→ Exercise details: Write the records out once more, exactly as they are given.
Start of Dataset
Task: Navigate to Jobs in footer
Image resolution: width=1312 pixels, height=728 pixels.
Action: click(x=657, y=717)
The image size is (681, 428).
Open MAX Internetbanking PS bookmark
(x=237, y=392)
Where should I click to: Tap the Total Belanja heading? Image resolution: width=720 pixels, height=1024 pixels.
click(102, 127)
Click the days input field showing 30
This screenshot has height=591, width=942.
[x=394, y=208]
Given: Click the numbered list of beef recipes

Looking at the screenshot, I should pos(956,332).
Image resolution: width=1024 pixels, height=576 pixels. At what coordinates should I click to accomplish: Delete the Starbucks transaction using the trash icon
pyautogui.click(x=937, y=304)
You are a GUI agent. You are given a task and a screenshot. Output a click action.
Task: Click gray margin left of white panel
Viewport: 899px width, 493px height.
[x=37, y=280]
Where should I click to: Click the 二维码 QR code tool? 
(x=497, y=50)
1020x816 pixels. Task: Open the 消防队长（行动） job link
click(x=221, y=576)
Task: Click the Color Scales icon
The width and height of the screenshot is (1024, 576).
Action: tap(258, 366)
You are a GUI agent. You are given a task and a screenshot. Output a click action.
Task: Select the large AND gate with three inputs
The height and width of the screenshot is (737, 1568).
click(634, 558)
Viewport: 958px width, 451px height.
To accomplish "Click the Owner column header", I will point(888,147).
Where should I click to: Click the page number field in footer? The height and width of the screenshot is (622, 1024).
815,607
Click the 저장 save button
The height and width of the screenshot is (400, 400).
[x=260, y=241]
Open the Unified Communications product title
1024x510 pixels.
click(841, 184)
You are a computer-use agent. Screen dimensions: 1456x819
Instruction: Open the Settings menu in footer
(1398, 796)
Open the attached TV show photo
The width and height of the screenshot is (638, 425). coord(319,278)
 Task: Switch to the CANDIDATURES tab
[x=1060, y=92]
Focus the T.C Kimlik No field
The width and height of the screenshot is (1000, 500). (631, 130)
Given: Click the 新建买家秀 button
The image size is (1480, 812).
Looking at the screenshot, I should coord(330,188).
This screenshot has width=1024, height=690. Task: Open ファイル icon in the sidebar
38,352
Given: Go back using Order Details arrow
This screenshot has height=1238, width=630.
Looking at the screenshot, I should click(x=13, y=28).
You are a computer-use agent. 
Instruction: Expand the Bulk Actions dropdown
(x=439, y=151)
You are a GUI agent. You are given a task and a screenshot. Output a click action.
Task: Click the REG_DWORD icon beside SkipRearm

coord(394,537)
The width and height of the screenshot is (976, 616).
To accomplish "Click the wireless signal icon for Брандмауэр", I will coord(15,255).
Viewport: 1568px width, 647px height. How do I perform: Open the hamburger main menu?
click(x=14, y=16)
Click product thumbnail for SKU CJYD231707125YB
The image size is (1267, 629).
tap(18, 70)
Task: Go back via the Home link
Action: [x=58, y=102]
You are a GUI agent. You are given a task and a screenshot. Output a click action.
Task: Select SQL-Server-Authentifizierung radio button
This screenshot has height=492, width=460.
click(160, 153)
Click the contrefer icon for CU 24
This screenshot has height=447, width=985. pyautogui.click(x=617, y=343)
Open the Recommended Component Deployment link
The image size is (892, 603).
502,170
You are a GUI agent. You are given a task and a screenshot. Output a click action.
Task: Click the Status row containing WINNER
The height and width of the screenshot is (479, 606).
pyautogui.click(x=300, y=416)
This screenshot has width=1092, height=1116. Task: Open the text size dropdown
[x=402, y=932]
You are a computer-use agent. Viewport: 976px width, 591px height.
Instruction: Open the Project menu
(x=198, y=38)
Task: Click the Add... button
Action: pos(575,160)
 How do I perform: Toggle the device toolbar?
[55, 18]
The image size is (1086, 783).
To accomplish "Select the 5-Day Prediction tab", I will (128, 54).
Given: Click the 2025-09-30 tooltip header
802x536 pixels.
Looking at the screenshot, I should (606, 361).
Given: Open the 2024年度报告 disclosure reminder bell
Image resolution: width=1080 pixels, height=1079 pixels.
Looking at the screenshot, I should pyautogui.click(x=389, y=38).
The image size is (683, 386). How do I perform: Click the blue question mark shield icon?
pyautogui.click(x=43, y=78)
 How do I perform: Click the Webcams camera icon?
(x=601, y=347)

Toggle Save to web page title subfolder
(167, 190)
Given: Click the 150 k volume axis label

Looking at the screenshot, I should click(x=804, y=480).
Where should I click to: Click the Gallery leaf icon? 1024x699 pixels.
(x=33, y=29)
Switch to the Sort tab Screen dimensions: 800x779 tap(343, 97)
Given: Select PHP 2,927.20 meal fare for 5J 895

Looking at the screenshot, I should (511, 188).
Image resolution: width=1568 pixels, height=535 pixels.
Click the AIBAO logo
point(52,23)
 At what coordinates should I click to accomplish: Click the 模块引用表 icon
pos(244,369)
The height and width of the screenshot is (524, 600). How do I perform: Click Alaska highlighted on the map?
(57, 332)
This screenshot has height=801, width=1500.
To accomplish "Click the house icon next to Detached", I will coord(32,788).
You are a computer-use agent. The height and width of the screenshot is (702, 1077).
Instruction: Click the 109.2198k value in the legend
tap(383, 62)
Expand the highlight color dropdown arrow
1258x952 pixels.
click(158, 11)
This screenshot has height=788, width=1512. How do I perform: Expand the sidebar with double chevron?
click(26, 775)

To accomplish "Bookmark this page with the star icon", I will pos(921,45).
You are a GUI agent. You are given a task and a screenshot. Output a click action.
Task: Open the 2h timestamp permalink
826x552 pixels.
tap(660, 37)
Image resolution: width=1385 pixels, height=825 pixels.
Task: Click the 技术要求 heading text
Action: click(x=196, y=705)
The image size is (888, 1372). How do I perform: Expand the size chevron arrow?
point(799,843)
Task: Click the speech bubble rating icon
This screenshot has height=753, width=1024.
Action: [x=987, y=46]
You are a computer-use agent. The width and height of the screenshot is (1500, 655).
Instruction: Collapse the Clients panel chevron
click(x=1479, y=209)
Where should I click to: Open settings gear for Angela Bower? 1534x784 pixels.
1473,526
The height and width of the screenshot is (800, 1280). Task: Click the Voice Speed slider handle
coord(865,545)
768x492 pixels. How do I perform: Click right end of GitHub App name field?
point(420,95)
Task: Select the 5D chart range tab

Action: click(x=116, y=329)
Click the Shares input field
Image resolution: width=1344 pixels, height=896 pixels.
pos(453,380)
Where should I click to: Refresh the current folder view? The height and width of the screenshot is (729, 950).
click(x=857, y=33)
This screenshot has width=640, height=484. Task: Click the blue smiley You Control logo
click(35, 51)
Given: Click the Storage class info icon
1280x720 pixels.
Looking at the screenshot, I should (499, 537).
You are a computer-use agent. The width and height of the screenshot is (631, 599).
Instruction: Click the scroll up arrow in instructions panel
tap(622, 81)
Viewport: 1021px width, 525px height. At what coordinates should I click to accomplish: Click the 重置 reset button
End of Dataset
→ Solved problem:
Task: Navigate to Jobs in footer
Image resolution: width=1312 pixels, height=728 pixels.
Action: click(x=657, y=717)
The image size is (681, 428).
Open MAX Internetbanking PS bookmark
(x=237, y=392)
Where should I click to: Tap the Total Belanja heading? Image resolution: width=720 pixels, height=1024 pixels.
click(102, 127)
Click the days input field showing 30
This screenshot has height=591, width=942.
[x=394, y=208]
Given: Click the numbered list of beef recipes

Looking at the screenshot, I should pos(956,332).
Image resolution: width=1024 pixels, height=576 pixels. At what coordinates should I click to accomplish: Delete the Starbucks transaction using the trash icon
pyautogui.click(x=937, y=304)
You are a GUI agent. You are given a task and a screenshot. Output a click action.
Task: Click gray margin left of white panel
Viewport: 899px width, 493px height.
[x=37, y=280]
Where should I click to: Click the 二维码 QR code tool? 
(x=497, y=50)
1020x816 pixels. Task: Open the 消防队长（行动） job link
click(x=221, y=576)
Task: Click the Color Scales icon
The width and height of the screenshot is (1024, 576).
Action: tap(258, 366)
You are a GUI agent. You are given a task and a screenshot. Output a click action.
Task: Select the large AND gate with three inputs
The height and width of the screenshot is (737, 1568).
click(634, 558)
Viewport: 958px width, 451px height.
To accomplish "Click the Owner column header", I will point(888,147).
Where should I click to: Click the page number field in footer? The height and width of the screenshot is (622, 1024).
815,607
Click the 저장 save button
The height and width of the screenshot is (400, 400).
[x=260, y=241]
Open the Unified Communications product title
1024x510 pixels.
click(841, 184)
You are a computer-use agent. Screen dimensions: 1456x819
Instruction: Open the Settings menu in footer
(1398, 796)
Open the attached TV show photo
The width and height of the screenshot is (638, 425). coord(319,278)
 Task: Switch to the CANDIDATURES tab
[x=1060, y=92]
Focus the T.C Kimlik No field
The width and height of the screenshot is (1000, 500). (631, 130)
Given: Click the 新建买家秀 button
The image size is (1480, 812).
Looking at the screenshot, I should coord(330,188).
This screenshot has width=1024, height=690. Task: Open ファイル icon in the sidebar
38,352
Given: Go back using Order Details arrow
This screenshot has height=1238, width=630.
Looking at the screenshot, I should click(x=13, y=28).
You are a computer-use agent. 
Instruction: Expand the Bulk Actions dropdown
(x=439, y=151)
You are a GUI agent. You are given a task and a screenshot. Output a click action.
Task: Click the REG_DWORD icon beside SkipRearm

coord(394,537)
The width and height of the screenshot is (976, 616).
To accomplish "Click the wireless signal icon for Брандмауэр", I will coord(15,255).
Viewport: 1568px width, 647px height. How do I perform: Open the hamburger main menu?
click(x=14, y=16)
Click product thumbnail for SKU CJYD231707125YB
The image size is (1267, 629).
tap(18, 70)
Task: Go back via the Home link
Action: [x=58, y=102]
You are a GUI agent. You are given a task and a screenshot. Output a click action.
Task: Select SQL-Server-Authentifizierung radio button
This screenshot has height=492, width=460.
click(160, 153)
Click the contrefer icon for CU 24
This screenshot has height=447, width=985. pyautogui.click(x=617, y=343)
Open the Recommended Component Deployment link
The image size is (892, 603).
502,170
You are a GUI agent. You are given a task and a screenshot. Output a click action.
Task: Click the Status row containing WINNER
The height and width of the screenshot is (479, 606).
pyautogui.click(x=300, y=416)
This screenshot has width=1092, height=1116. Task: Open the text size dropdown
[x=402, y=932]
You are a computer-use agent. Viewport: 976px width, 591px height.
Instruction: Open the Project menu
(x=198, y=38)
Task: Click the Add... button
Action: pos(575,160)
 How do I perform: Toggle the device toolbar?
[55, 18]
The image size is (1086, 783).
To accomplish "Select the 5-Day Prediction tab", I will (128, 54).
Given: Click the 2025-09-30 tooltip header
802x536 pixels.
Looking at the screenshot, I should (606, 361).
Given: Open the 2024年度报告 disclosure reminder bell
Image resolution: width=1080 pixels, height=1079 pixels.
Looking at the screenshot, I should pyautogui.click(x=389, y=38).
The image size is (683, 386). How do I perform: Click the blue question mark shield icon?
pyautogui.click(x=43, y=78)
 How do I perform: Click the Webcams camera icon?
(x=601, y=347)

Toggle Save to web page title subfolder
(167, 190)
Given: Click the 150 k volume axis label

Looking at the screenshot, I should click(x=804, y=480).
Where should I click to: Click the Gallery leaf icon? 1024x699 pixels.
(x=33, y=29)
Switch to the Sort tab Screen dimensions: 800x779 tap(343, 97)
Given: Select PHP 2,927.20 meal fare for 5J 895

Looking at the screenshot, I should (511, 188).
Image resolution: width=1568 pixels, height=535 pixels.
Click the AIBAO logo
point(52,23)
 At what coordinates should I click to accomplish: Click the 模块引用表 icon
pos(244,369)
The height and width of the screenshot is (524, 600). How do I perform: Click Alaska highlighted on the map?
(57, 332)
This screenshot has height=801, width=1500.
To accomplish "Click the house icon next to Detached", I will coord(32,788).
You are a computer-use agent. The height and width of the screenshot is (702, 1077).
Instruction: Click the 109.2198k value in the legend
tap(383, 62)
Expand the highlight color dropdown arrow
1258x952 pixels.
click(158, 11)
This screenshot has height=788, width=1512. How do I perform: Expand the sidebar with double chevron?
click(26, 775)

To accomplish "Bookmark this page with the star icon", I will pos(921,45).
You are a GUI agent. You are given a task and a screenshot. Output a click action.
Task: Open the 2h timestamp permalink
826x552 pixels.
tap(660, 37)
Image resolution: width=1385 pixels, height=825 pixels.
Task: Click the 技术要求 heading text
Action: click(x=196, y=705)
The image size is (888, 1372). How do I perform: Expand the size chevron arrow?
point(799,843)
Task: Click the speech bubble rating icon
This screenshot has height=753, width=1024.
Action: [x=987, y=46]
You are a computer-use agent. The width and height of the screenshot is (1500, 655).
Instruction: Collapse the Clients panel chevron
click(x=1479, y=209)
Where should I click to: Open settings gear for Angela Bower? 1534x784 pixels.
1473,526
The height and width of the screenshot is (800, 1280). Task: Click the Voice Speed slider handle
coord(865,545)
768x492 pixels. How do I perform: Click right end of GitHub App name field?
point(420,95)
Task: Select the 5D chart range tab

Action: click(x=116, y=329)
Click the Shares input field
Image resolution: width=1344 pixels, height=896 pixels.
pos(453,380)
Where should I click to: Refresh the current folder view? The height and width of the screenshot is (729, 950).
click(x=857, y=33)
This screenshot has width=640, height=484. Task: Click the blue smiley You Control logo
click(35, 51)
Given: Click the Storage class info icon
1280x720 pixels.
Looking at the screenshot, I should (499, 537).
You are a computer-use agent. The width and height of the screenshot is (631, 599).
Instruction: Click the scroll up arrow in instructions panel
tap(622, 81)
Viewport: 1021px width, 525px height. At what coordinates should I click to accomplish: Click the 重置 reset button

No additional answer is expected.